- **What is needed**: Starting with the line containing "Click the empty" and going on through the line containing "Task: Select Yes", return the lines of the data below exactly, and only those.

[Dataset entries]
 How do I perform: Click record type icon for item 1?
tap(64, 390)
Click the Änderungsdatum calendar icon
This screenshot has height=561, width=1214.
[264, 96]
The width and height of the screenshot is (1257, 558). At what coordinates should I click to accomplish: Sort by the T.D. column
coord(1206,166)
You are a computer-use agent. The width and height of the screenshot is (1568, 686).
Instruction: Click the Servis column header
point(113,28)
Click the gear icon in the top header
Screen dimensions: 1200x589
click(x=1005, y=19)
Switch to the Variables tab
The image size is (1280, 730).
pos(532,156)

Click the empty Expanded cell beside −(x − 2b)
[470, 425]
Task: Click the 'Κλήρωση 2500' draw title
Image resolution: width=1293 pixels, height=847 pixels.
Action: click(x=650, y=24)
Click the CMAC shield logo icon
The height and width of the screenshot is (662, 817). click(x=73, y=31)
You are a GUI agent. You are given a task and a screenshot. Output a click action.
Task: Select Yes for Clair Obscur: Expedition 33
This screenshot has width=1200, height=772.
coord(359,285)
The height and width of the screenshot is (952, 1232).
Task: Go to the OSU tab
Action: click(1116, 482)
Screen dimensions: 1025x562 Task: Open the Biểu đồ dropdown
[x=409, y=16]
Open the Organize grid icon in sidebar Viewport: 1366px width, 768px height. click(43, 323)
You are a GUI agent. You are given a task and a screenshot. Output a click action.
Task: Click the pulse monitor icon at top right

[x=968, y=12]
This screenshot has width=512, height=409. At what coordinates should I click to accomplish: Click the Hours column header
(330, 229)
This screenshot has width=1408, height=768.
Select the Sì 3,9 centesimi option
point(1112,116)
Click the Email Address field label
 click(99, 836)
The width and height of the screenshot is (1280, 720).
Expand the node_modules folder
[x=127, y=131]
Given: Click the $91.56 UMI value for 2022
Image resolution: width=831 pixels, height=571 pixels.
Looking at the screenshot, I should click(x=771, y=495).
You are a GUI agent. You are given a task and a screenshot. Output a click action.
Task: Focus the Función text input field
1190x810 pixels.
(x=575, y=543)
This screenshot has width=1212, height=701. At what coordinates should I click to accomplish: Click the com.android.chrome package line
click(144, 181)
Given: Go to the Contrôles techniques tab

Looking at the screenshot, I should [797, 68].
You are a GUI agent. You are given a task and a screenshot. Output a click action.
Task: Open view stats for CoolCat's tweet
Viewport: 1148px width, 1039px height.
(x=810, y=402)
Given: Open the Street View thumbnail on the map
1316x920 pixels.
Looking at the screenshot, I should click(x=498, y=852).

- **Your response**:
Click the empty Expanded cell beside −(x − 2b)
[470, 425]
Task: Click the 'Κλήρωση 2500' draw title
Image resolution: width=1293 pixels, height=847 pixels.
Action: click(x=650, y=24)
Click the CMAC shield logo icon
The height and width of the screenshot is (662, 817). click(x=73, y=31)
You are a GUI agent. You are given a task and a screenshot. Output a click action.
Task: Select Yes for Clair Obscur: Expedition 33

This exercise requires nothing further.